I have always been curious about crossit, but have stayed away due to my having an autoimmune disease and a long history with adrenal fatigue. I figured it was a straight shot ticket back to exhaustion for months and was something I would just never be able to do. After giving birth to my third kiddo, however, I was bored of working out on my own with the kids climbing all over me. I could never really fully engage in my workout therapy when I had three boys at home who couldn’t go more then ten minutes without some form of an emergency!
I had been driving by a crossfit gym just down the road from my house for quite awhile and decided to meet with the owner and discuss my concerns regarding my health and see if there was a way to try it out without killing myself. We agreed to try a 3 week beginners program, and so it began!
That was in October, and I have been hooked ever since! I have had a few hiccups here and there regarding my adrenals and energy, but I have figured out a system to help me stay on top of my health. Here are my top five tips for you to follow if you are stuck in the wanna try something new, but not sure if it would end up being good for you camp like I was:
- Get a “take it easy on yourself” accountability coach or teammate. Someone who knows your health history and concerns and can slow you down when your ego or competitive drive tells you that you are capable of pushing more. Just because you can, doesn’t mean you should….yet!!
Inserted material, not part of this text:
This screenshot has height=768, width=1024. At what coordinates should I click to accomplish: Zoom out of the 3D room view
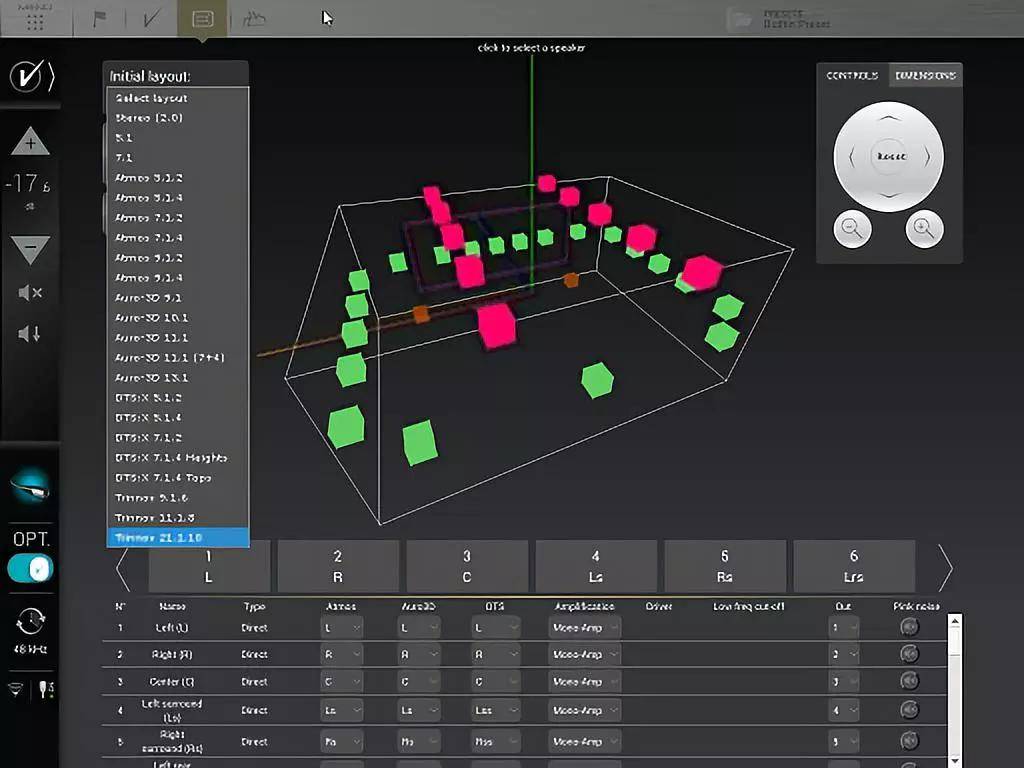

- RECOVERY RECOVERY RECOVERY!!! Do not fast before or after your workouts!! This is not the time to try intermittent fasting, keto, or any other thing that may put a strain on your adrenals. Be ultra aware of your water consumption, carbs, and recovery nutrition before and after your workouts!
- Give yourself at least 24-48 hours of rest between workouts. In the first couple months I would do a 6:15PM class and then a 6:45AM class the next day. This works fine for some people, but if you have an autoimmune disease or adrenal fatigue, do yourself a favor and give yourself a rest instead!
- Sleep more. I know, who has time for that? Well if you don’t want to end up sleeping on the couch all day again, find a way to add 30 minutes more to your bedtime each night! This is when your muscles regenerate and your body repairs damage, so if that means leaving dirty dishes in the sink for a night and skipping a TV show rerun then, love yourself enough to do it!
- Pick a “graduation” date to move up on level or amount of classes you get in per week and make it conservative. It is so easy after you start crossfit to let your competitive nature take hold. I found that I had to set dates farther out in the future than I would prefer to try RX (doing the workout at the prescribed weight and intensity without having to modify), to go up on weights, and to add in an extra class per week. I knew I could do a lot more than I was doing strength wise, but I also knew I needed to let my body adjust very slowly to the tax on my adrenals. That took a lot of patience and to be honest, it was really frustrating, but….it literally saved me!
I am happy to say that following these tips have helped me continue crossfit without any major adrenal setbacks. It really requires you to listen to your body, but you CAN do it no matter where you are right now!!! No matter what it is you have been eyeing, don’t give up. It is in your future…just may take a little patience:)
Katie ScottDecember 29, 2018
Love it. Maybe one day I can implement all these tips. 😜 You’re an inspiration my friend! Totally wish I had your drive.